Home Improvement

Most home improvement loans are secured by a mortgage on your home. It's better not to finance expensive credit insurance (see page 15) or to consolidate other debts into this loan. Your home will be at risk for every extra dollar you borrow. If you don't make your payments, you could lose your home.

  • Plan ahead. Know what you want or need to have done before contacting a contractor.
  • Ask family and friends for recommendations.
  • Get at least three written estimates from contractors who have come to your home to evaluate what needs to be done. Be sure the estimates are based on the same work so that you can make meaningful comparisons.
  • Contact your local or state consumer agency and Better Business Bureau for information on contractors' licensing or registration requirements and complaint records. Some states require licensees to pass tests for competency and scrutinize licensees for financial solvency. Some states also have a fund to cover some financial losses that result from problems with licensed contractors.
  • Get references and talk to people for whom the contractor has done similar work.
  • Get the names of suppliers and ask if the contractor makes timely payments.
  • Contact your local building inspection department to check for permit and inspection requirements. Be wary if the contractor asks you to get the permit. It could mean the firm is not licensed.
  • Be sure your contractor has the required personal liability, property damage and worker's compensation insurance for his/her workers and subcontractors. Check with your insurance company to find out if you are covered for any injury or damage that might occur.
  • Insist on a complete written contract. Know exactly what work will be done, the quality of materials that will be used, warranties, timetables, the names of any subcontractors, the total price of the job and the schedule of payments.
  • You have cancellation rights (usually three business days) in home improvement contracts. Cancellation rights entitle you to get out of the contract without penalty, although you may be liable for any benefit received. You may be covered under both state and federal law.
  • Understand your payment options. Compare the cost of getting your own loan vs. contractor financing.
  • Try to limit your down payment. Find out if your state laws specify that only a certain percentage of the total cost may be made as a down payment.
  • Don't make final payment or sign an affidavit of final release until you are satisfied with the work and know that subcontractors and suppliers have been paid. State lien laws may allow unpaid subcontractors and/or unpaid suppliers to attach your home.
  • Check to see if state or local laws limit the amount by which the final bill can exceed the estimate, unless you have approved the increase.
  • Pay by credit card when you can. Under federal and state law, in most cases, you have the right to assert any claims or defenses you have against the seller of the goods or services against the credit card company. This generally means that if the goods or services are defective, you can refuse to pay the credit card company until the problem is corrected.
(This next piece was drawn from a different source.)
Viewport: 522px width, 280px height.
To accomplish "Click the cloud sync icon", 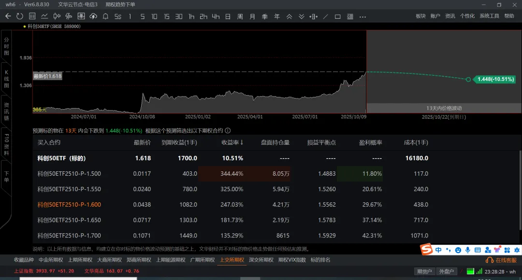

Be especially cautious if the contractor:

  • comes door-to-door or seeks you out;
  • just happens to have material left over from a recent job;
  • tells you your job will be a "demonstration;"
  • offers you discounts for finding him/her other customers;
  • quotes a price that's out of line with other estimates;
  • pressures you for an immediate decision;
  • offers exceptionally long guarantees;
  • can only be reached by leaving messages with an answering service;
  • drives an unmarked van or has out-of-state plates on his/her vehicle; or
  • asks you to pay for the entire job up front.
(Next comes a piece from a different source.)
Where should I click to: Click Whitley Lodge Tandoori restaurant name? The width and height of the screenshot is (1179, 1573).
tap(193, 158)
What to do About Bad Improvements

You hired a contractor to put on a new roof. He finished and has been paid and your roof is leaking like a sieve. Your calls go unanswered. What do you do?

If you have contacted the Better Business Bureau and it mediation service is unable to help you, or you contacted your State's Attorney General regarding a deceptive sales practices violation, you may take up the matter in Small Claims Court if the amount of your dispute is $6,000 or less. By completing a Notice of Claim available at the Township Governmental Center and paying $45.00, you can have your dispute settled by a Judge.

So how does it work? The Notice of Claim will be served on the roofer and he will be ordered to appear. At the first hearing, the roofer will be offered the choice of admit or deny the claim. If he admits the claim, he pays for the damages. If he denies the claim, the matter will be set for a hearing.

You don't need an attorney to represent you in Small Claims Court. So, how do you win? By being prepared. Start your presentation with a brief statement of the complaint: I paid for my roof, and it was not installed properly. Next, provide the conclusion of your argument: Because the contractor failed to install my roof correctly, I am entitled to the return of the money necessary to fix the roof so that it does not leak. Then start at the beginning and fill in relevant details about the hiring of this contractor and his faulty craftsmanship.

Whether the contractor is likable is not relevant to the outcome-stick to the facts involved in the complaint. Talk slowly. Make eye contact with the Judge. Bring any documentation that supports your story, including a copy of the contract, your canceled check, video or pictures of the leak, diagrams and the like. If you have to pay another contractor for repairs, bring that receipt. You are entitled to subpoena witnesses as well.

Remember the Judge cannot consider evidence not presented so be thorough in presenting your side of the story.